Instruction. Could you write out the data again, starting with the line with "Collapse the Master" and going on through the line with "[x=207, y=72]", substituting "Bold" for "Italic" and keeping everything else the same? Leave out the pictures.

Dataset content.
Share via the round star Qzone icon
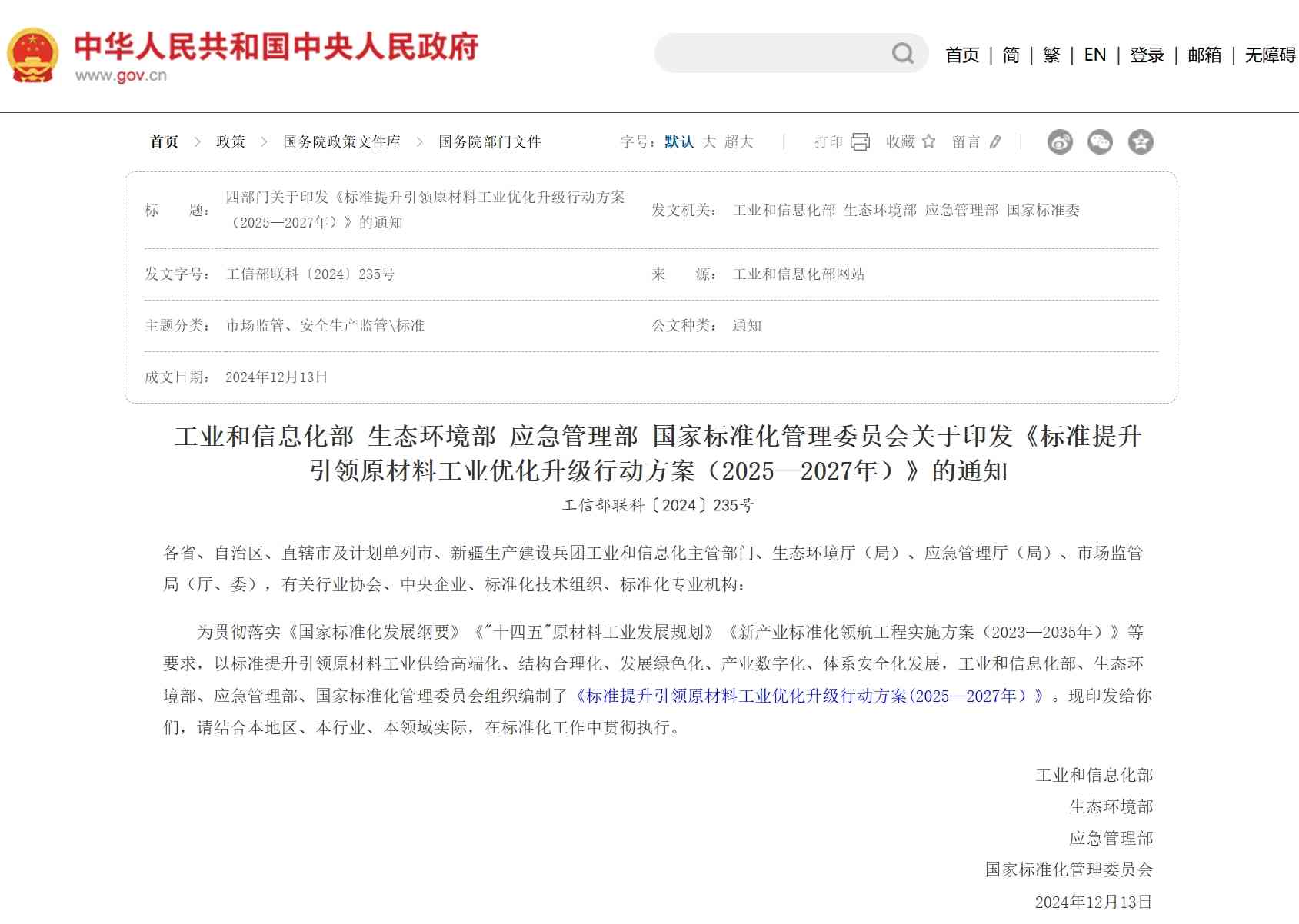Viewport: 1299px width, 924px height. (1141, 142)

==

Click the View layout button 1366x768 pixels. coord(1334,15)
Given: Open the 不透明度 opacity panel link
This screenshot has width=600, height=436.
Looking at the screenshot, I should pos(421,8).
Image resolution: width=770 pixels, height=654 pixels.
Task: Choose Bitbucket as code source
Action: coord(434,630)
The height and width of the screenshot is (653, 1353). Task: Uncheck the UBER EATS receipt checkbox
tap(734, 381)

---

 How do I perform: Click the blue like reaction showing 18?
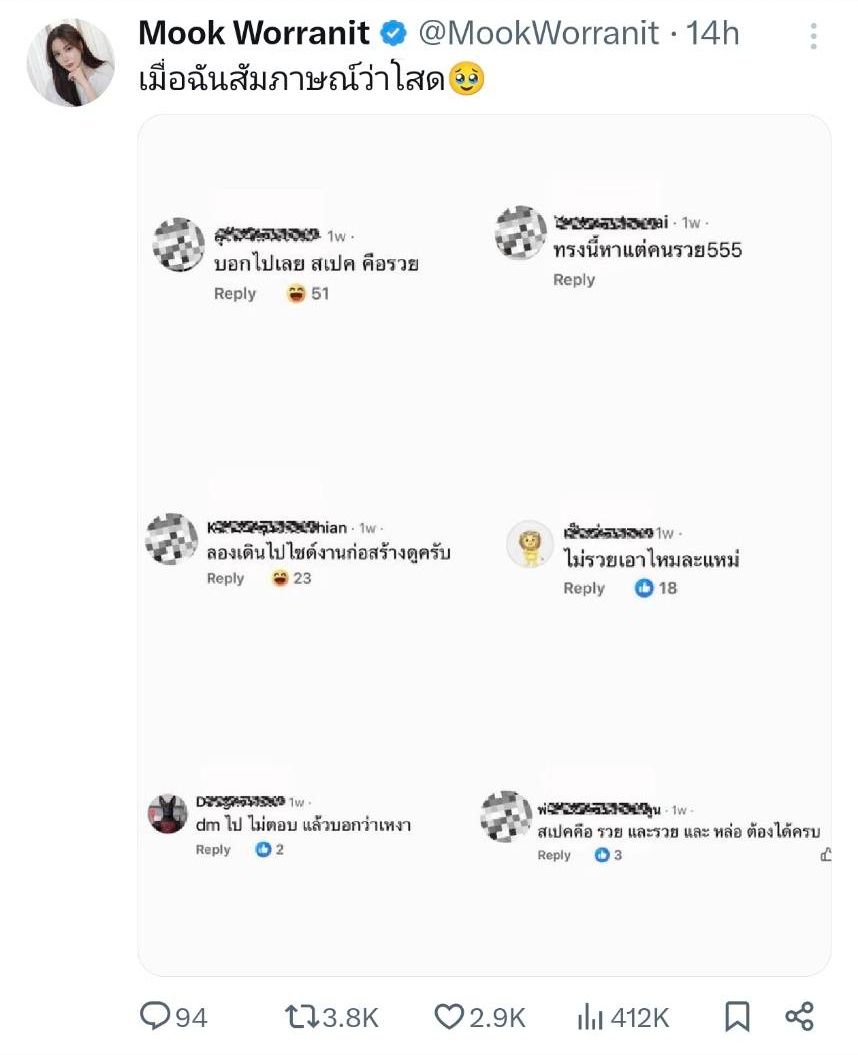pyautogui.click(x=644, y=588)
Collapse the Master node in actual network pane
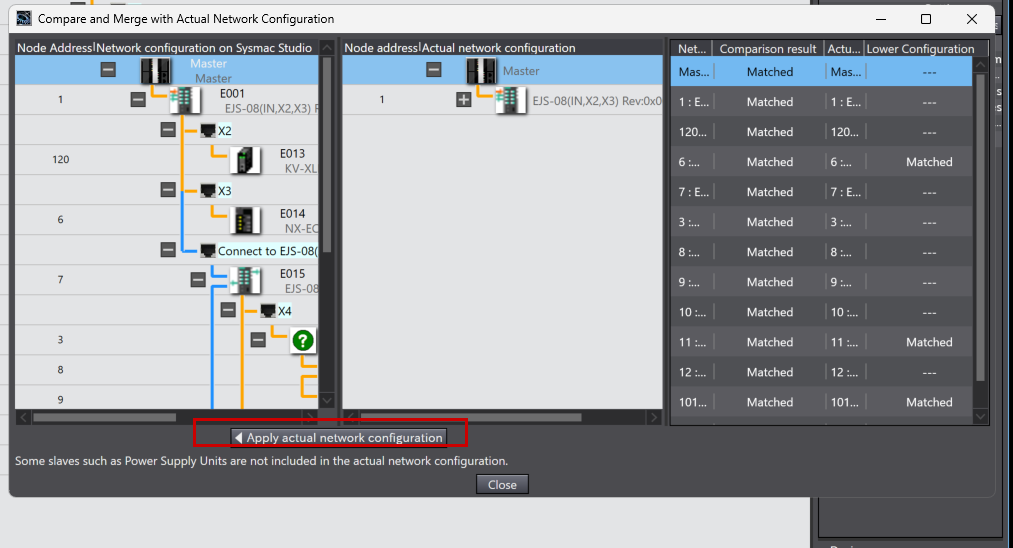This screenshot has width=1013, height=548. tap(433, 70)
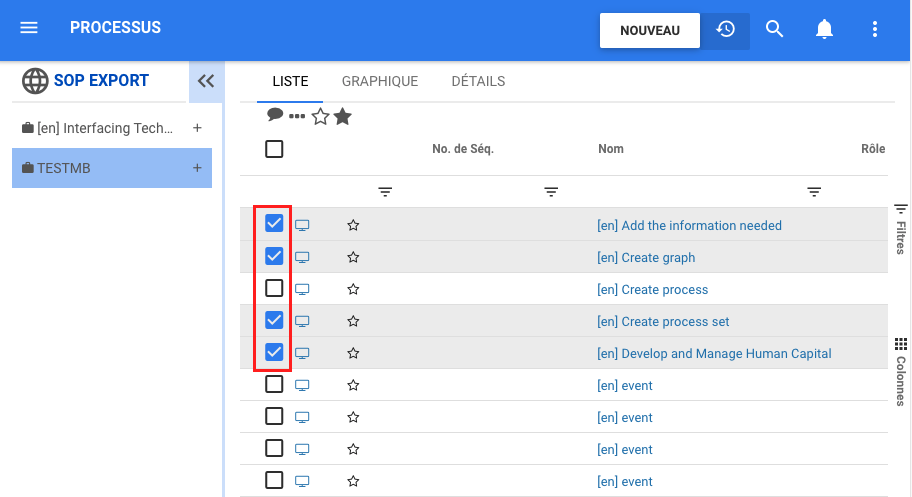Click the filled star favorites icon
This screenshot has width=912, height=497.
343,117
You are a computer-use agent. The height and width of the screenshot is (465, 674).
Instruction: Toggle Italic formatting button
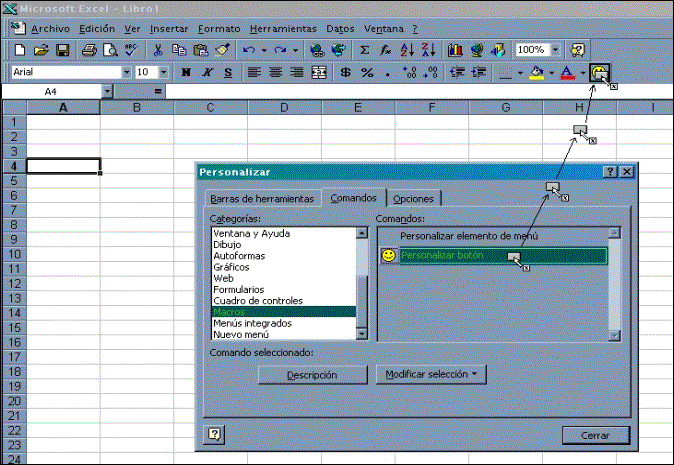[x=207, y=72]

Task result.
Collapse the Master node in actual network pane
This screenshot has width=1013, height=548. tap(433, 70)
Click the filled star favorites icon
This screenshot has width=912, height=497.
343,117
You are a computer-use agent. The height and width of the screenshot is (465, 674).
Instruction: Toggle Bold formatting button
[x=207, y=72]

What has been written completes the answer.